** PROBLEM DESCRIPTION **
From the line that holds "Image resolution: width=1372" to the last line below, retype everything exactly and nothing else; omit pictures.

** SUPPLIED RECORDS **
◇ ◇ ◇ ◇ ◇
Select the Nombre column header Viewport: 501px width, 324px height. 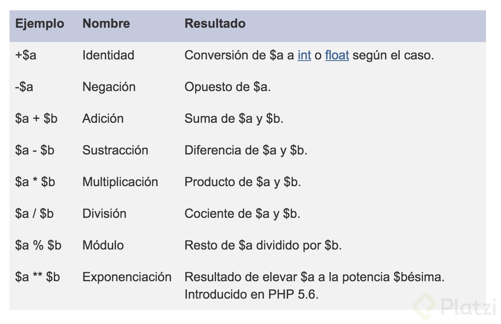pos(106,23)
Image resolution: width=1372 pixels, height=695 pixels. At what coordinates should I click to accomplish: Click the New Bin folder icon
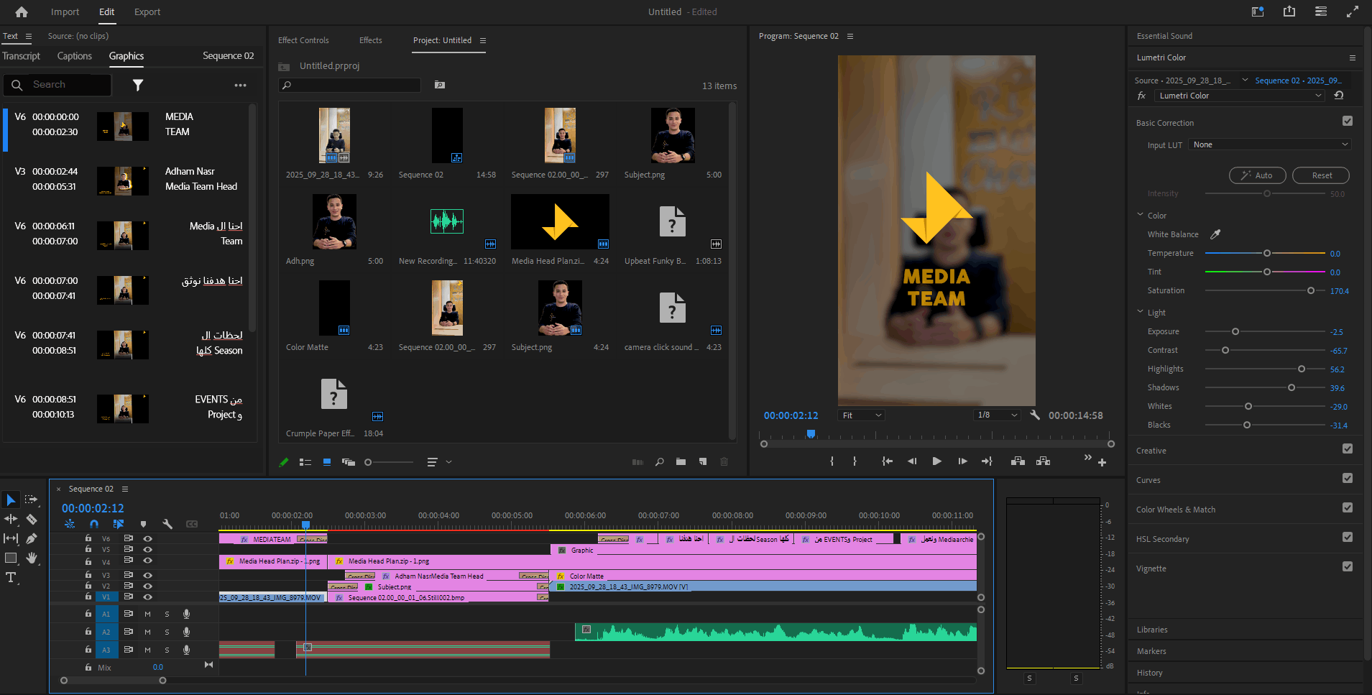click(x=681, y=462)
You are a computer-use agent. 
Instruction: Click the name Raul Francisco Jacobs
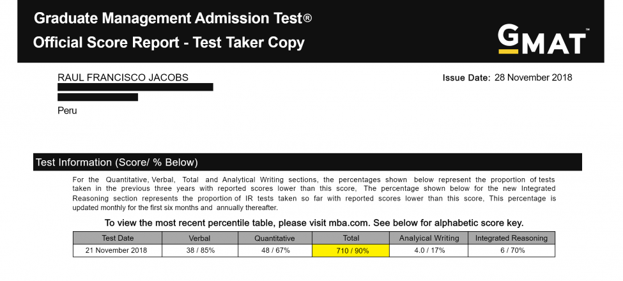click(123, 77)
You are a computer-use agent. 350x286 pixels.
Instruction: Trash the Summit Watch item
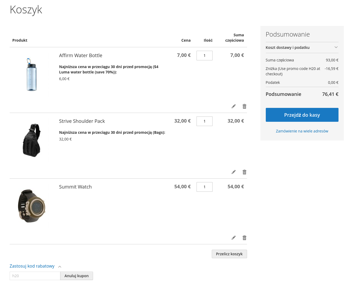click(244, 238)
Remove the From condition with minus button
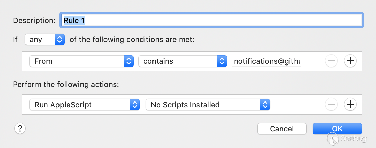The height and width of the screenshot is (148, 376). click(x=331, y=61)
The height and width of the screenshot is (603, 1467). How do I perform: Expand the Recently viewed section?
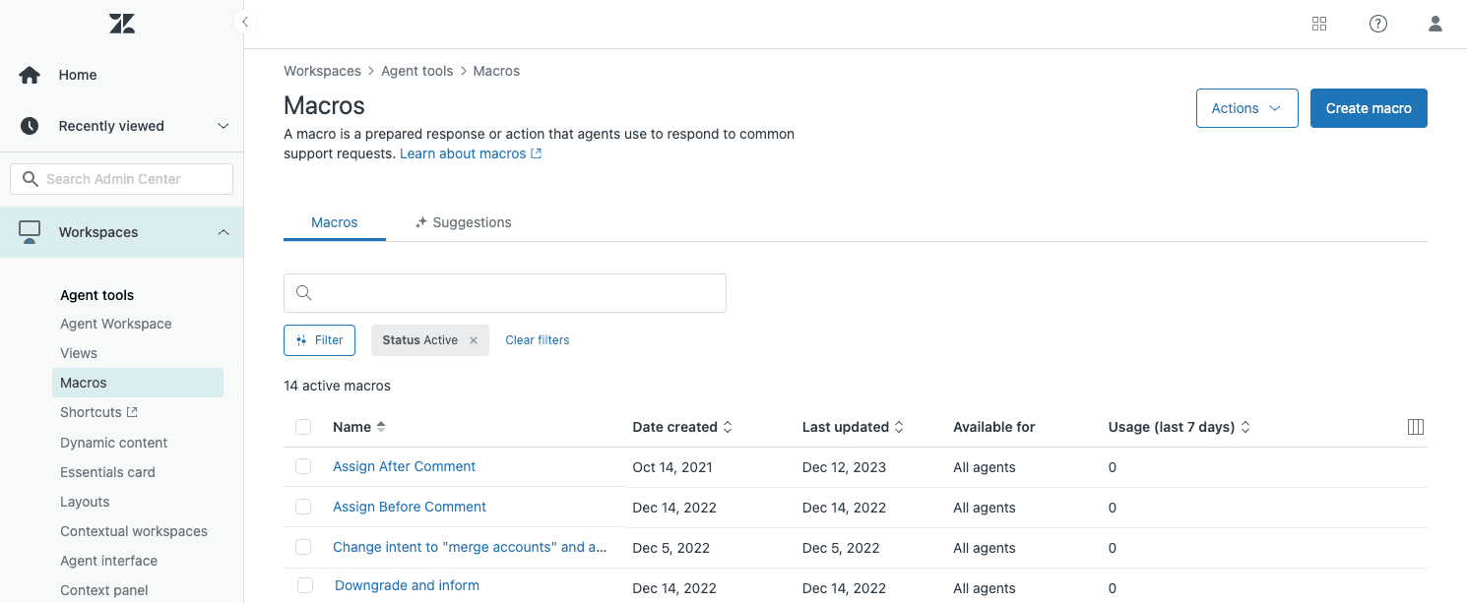(x=223, y=125)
◇ ◇ ◇ ◇ ◇
** RESULT BELOW **
Image resolution: width=1372 pixels, height=695 pixels. At what coordinates should I click to accomplish: Click the New Bin folder icon
click(x=681, y=462)
You are a computer-use agent. 
Instruction: Click the name Raul Francisco Jacobs
click(123, 77)
You are a computer-use agent. 350x286 pixels.
Instruction: Trash the Summit Watch item
click(244, 238)
Remove the From condition with minus button
The height and width of the screenshot is (148, 376). click(x=331, y=61)
The height and width of the screenshot is (603, 1467). How do I perform: Expand the Recently viewed section?
(x=223, y=125)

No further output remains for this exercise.